## [Requirement]
For the entries below, work out how many lines include the string "computer", then write only that number.

## [Input for this task]
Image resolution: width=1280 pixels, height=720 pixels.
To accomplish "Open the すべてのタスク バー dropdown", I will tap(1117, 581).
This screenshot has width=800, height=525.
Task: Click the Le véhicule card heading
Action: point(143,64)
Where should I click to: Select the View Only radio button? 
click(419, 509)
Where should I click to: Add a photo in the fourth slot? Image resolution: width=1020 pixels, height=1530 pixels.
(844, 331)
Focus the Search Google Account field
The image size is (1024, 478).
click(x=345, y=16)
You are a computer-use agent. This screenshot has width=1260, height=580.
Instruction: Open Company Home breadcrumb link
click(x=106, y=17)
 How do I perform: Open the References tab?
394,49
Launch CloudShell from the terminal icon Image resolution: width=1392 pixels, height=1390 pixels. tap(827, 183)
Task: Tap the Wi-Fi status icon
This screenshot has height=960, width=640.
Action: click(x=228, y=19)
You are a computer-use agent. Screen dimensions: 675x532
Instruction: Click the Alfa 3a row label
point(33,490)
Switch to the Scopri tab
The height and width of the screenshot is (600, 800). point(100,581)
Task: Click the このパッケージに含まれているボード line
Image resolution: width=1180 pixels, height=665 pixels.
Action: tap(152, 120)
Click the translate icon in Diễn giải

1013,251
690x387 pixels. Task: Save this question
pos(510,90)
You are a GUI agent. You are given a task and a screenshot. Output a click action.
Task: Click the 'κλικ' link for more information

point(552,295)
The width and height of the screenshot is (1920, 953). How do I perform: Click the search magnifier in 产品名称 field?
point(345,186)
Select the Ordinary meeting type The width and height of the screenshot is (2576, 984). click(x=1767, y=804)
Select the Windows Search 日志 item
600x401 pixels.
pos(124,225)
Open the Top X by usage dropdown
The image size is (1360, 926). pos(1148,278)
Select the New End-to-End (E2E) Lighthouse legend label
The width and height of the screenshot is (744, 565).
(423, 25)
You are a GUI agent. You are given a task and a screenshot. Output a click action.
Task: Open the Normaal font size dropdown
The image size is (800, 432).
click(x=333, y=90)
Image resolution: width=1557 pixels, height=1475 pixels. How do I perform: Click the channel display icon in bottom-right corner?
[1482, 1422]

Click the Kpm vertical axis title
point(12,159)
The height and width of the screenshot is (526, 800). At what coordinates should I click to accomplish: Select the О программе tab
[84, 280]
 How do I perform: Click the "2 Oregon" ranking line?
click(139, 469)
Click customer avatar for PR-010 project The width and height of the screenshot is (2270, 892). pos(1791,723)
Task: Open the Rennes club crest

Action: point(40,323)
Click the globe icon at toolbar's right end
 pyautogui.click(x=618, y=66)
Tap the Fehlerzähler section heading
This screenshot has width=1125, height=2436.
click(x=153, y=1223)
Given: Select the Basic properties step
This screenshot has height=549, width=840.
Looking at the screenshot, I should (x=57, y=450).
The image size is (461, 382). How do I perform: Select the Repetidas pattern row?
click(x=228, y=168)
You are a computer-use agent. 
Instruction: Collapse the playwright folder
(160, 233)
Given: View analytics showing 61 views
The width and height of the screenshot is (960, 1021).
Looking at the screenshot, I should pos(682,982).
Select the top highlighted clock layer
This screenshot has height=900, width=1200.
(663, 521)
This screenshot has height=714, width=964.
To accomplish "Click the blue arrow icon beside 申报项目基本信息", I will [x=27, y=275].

## [Written answer]
3